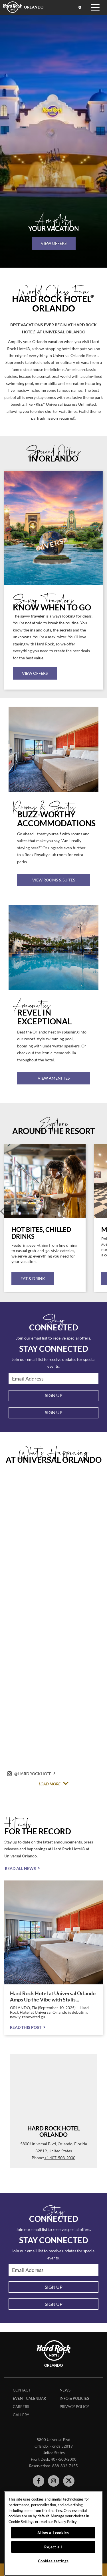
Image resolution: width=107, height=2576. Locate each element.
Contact (22, 2390)
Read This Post (25, 2027)
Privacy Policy (74, 2406)
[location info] (81, 7)
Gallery (21, 2415)
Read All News (20, 1868)
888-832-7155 (65, 2466)
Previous (2, 1211)
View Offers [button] (35, 673)
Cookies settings (53, 2561)
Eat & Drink (33, 1278)
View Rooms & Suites (53, 879)
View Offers (53, 243)
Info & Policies (74, 2398)
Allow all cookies (53, 2532)
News (65, 2390)
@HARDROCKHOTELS (34, 1773)
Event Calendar (29, 2398)
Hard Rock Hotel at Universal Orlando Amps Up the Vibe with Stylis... (53, 1996)
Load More (49, 1784)
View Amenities (54, 1078)
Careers (21, 2406)
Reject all (53, 2547)
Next (105, 1211)
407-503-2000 (63, 2459)
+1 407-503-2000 (59, 2157)
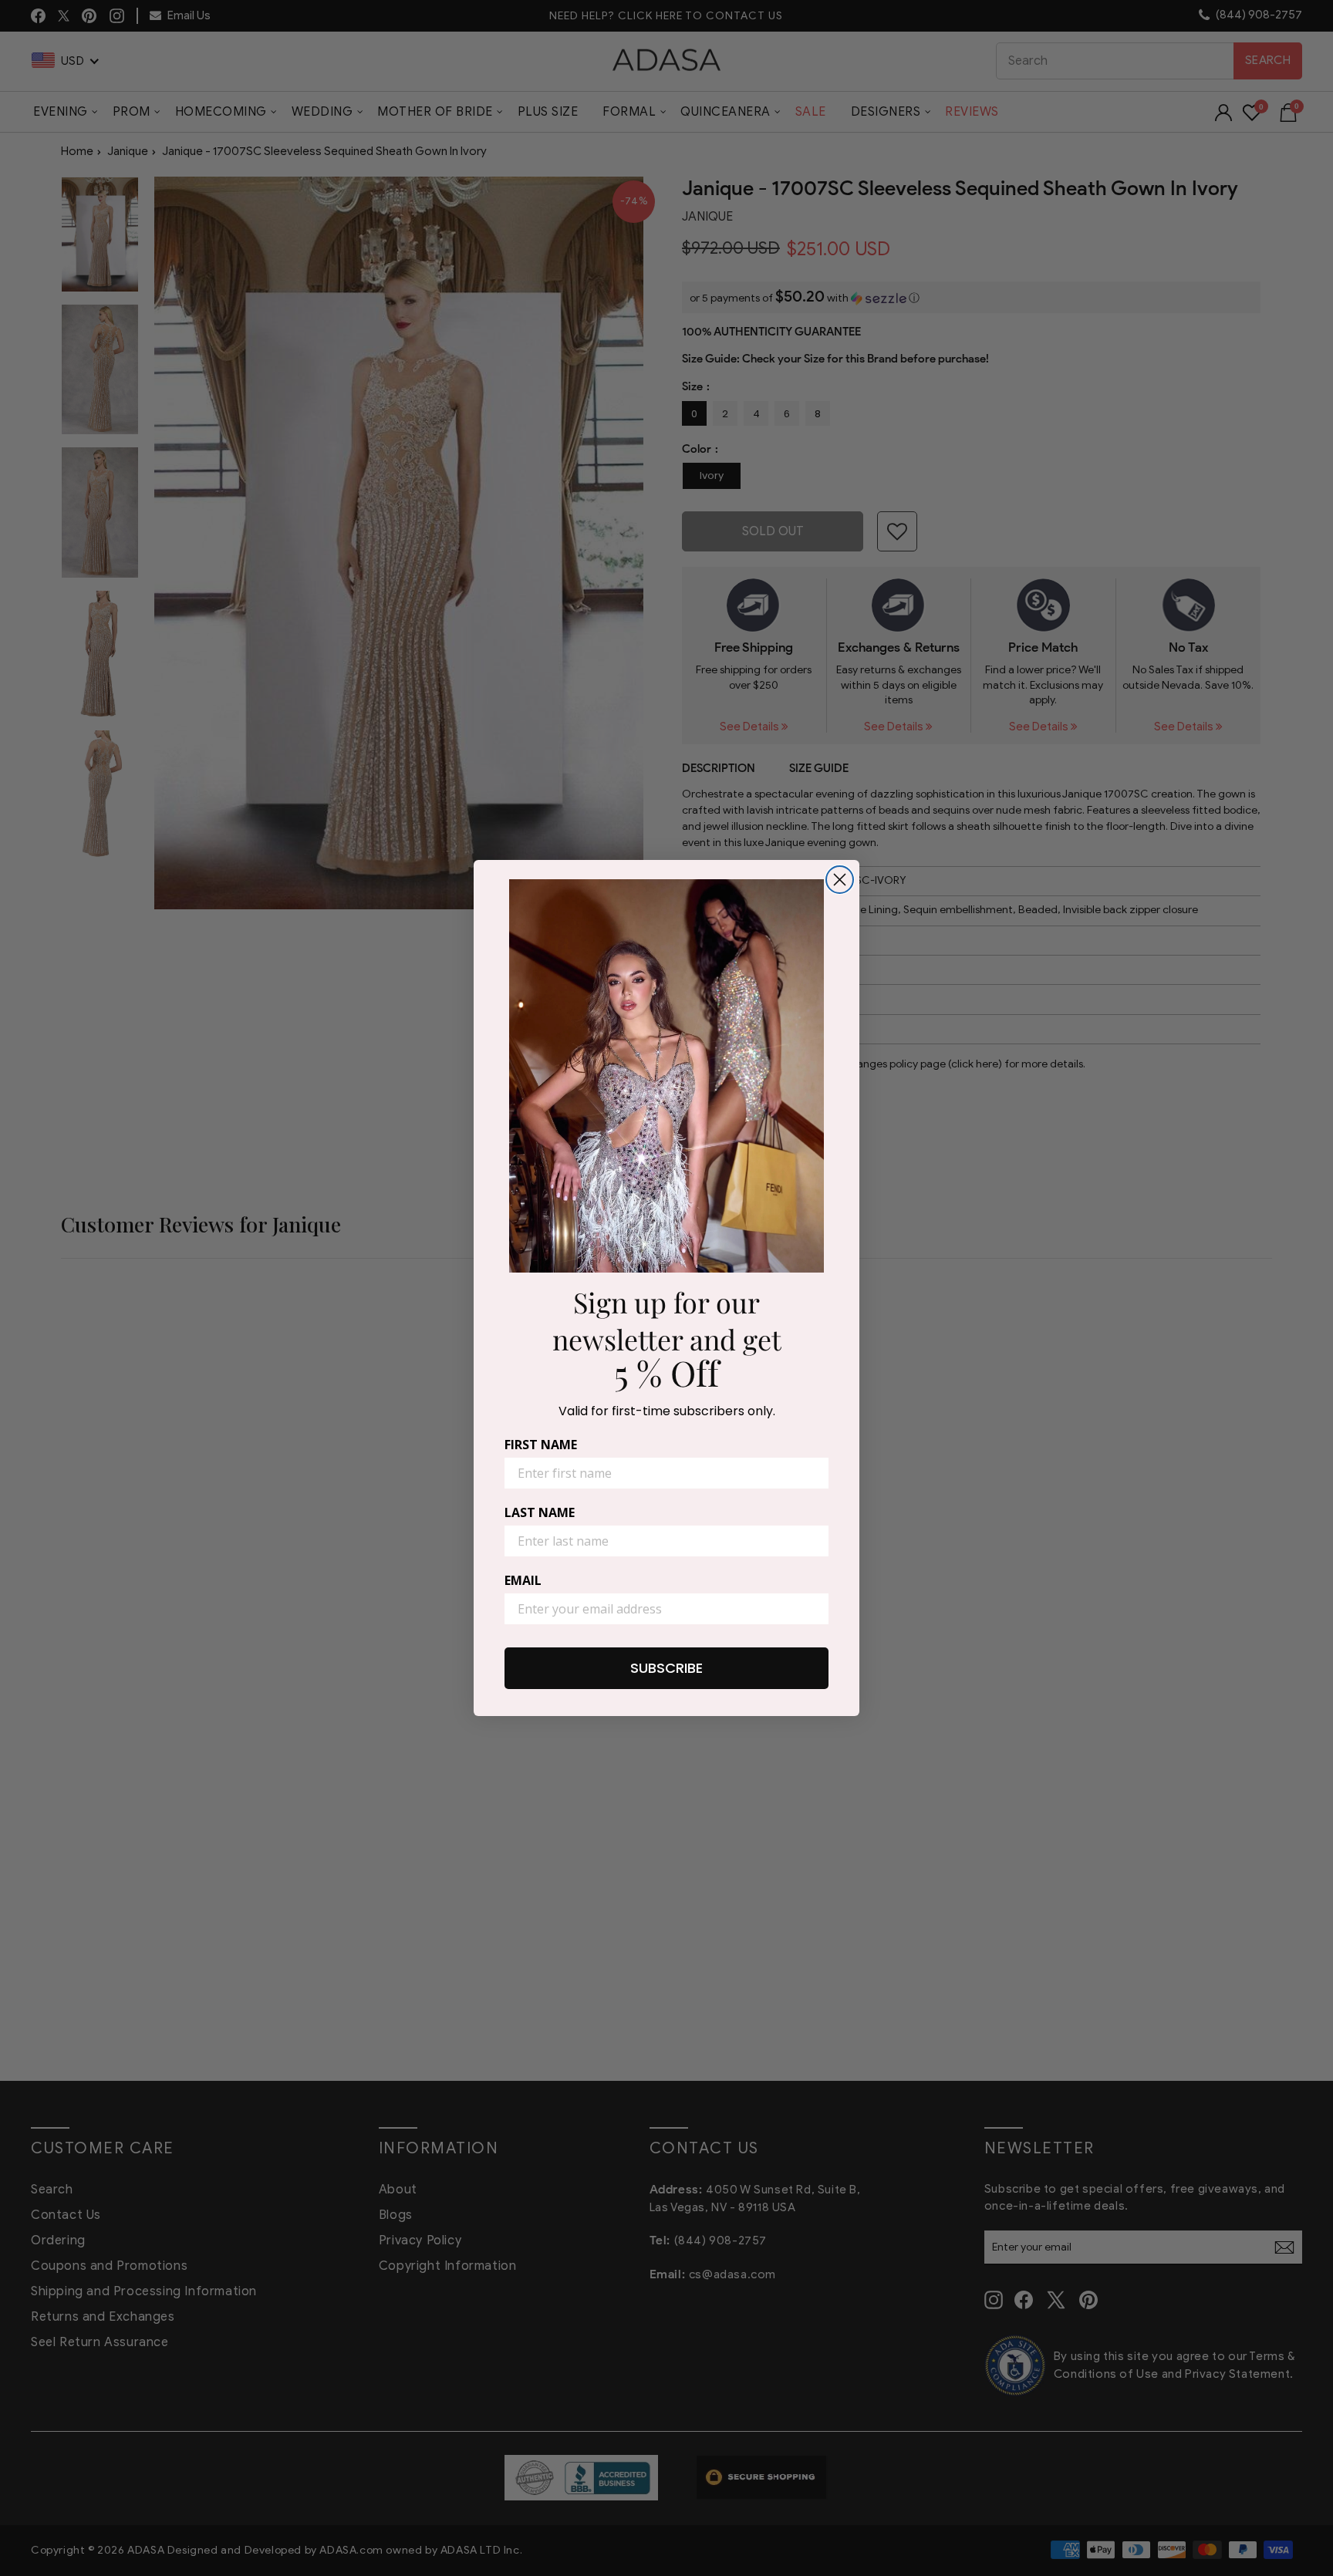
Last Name (540, 1512)
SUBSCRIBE (666, 1667)
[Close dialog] (839, 879)
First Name (541, 1444)
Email (523, 1580)
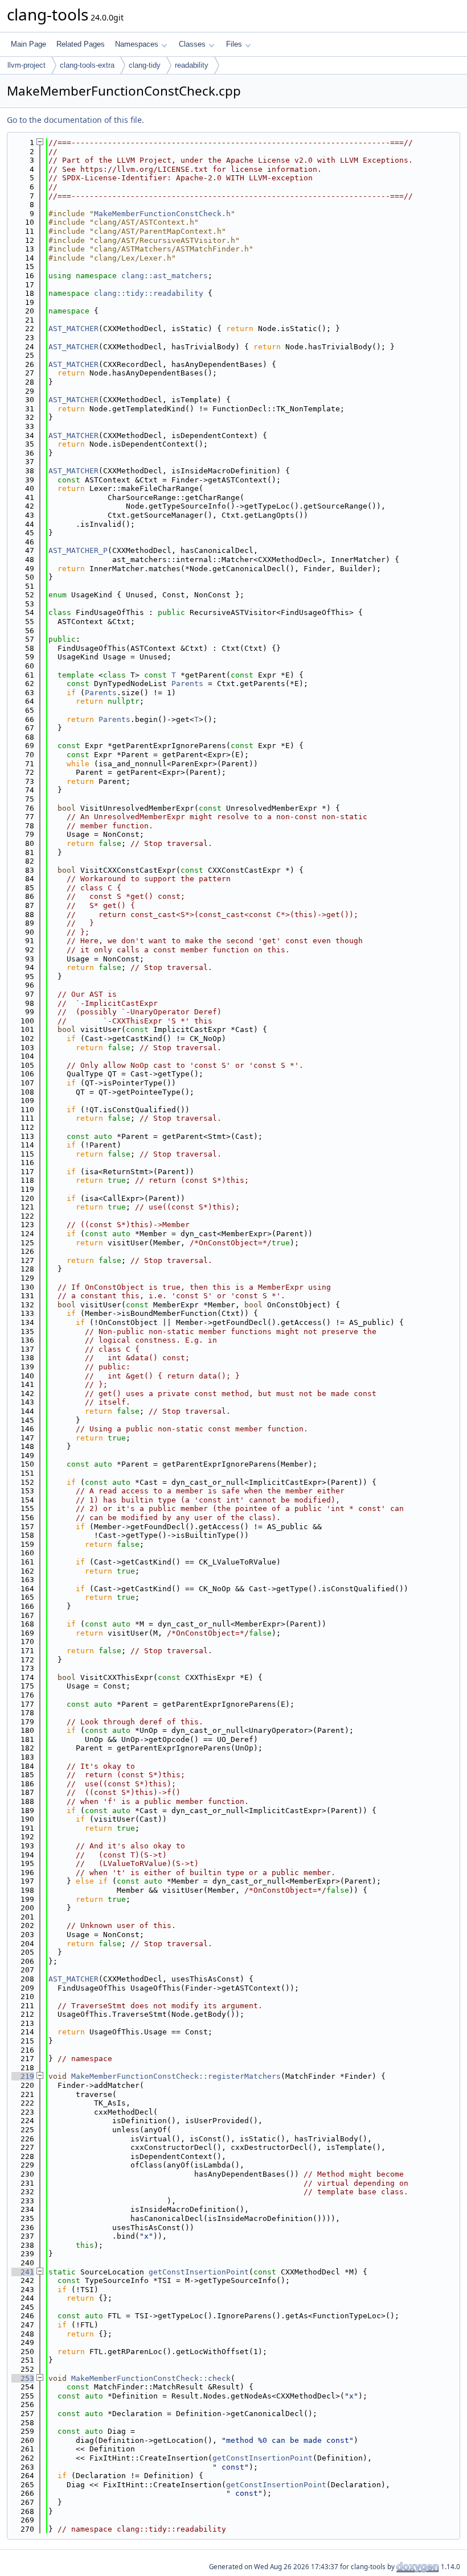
□ □ □ □ □
Restate word for word the lines from the one containing "Next (105, 1211)" through the end of the material above, both included, and nothing besides; drop the pictures.

* **Response area**:
Next (105, 1211)
407-503-2000 (63, 2459)
+1 407-503-2000 (59, 2157)
Last Name (540, 1512)
SUBSCRIBE (666, 1667)
[Close dialog] (839, 879)
First Name (541, 1444)
Email (523, 1580)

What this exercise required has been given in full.